___ Records ___
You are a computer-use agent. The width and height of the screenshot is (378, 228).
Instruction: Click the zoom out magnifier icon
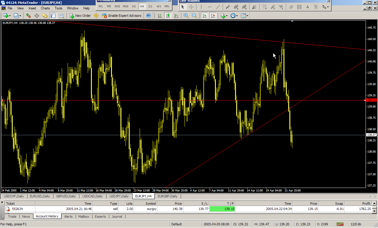click(x=194, y=16)
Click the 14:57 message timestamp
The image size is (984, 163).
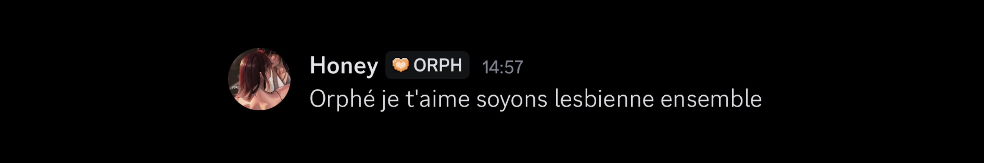503,67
___
* **About this task**:
This task calls for the records to be copied exactly, without pictures.

* **Response to the exercise**:
You are a computer-use agent. The width and height of the screenshot is (378, 228).
Instruction: Click the zoom out magnifier icon
click(x=194, y=16)
Click the 14:57 message timestamp
The image size is (984, 163).
503,67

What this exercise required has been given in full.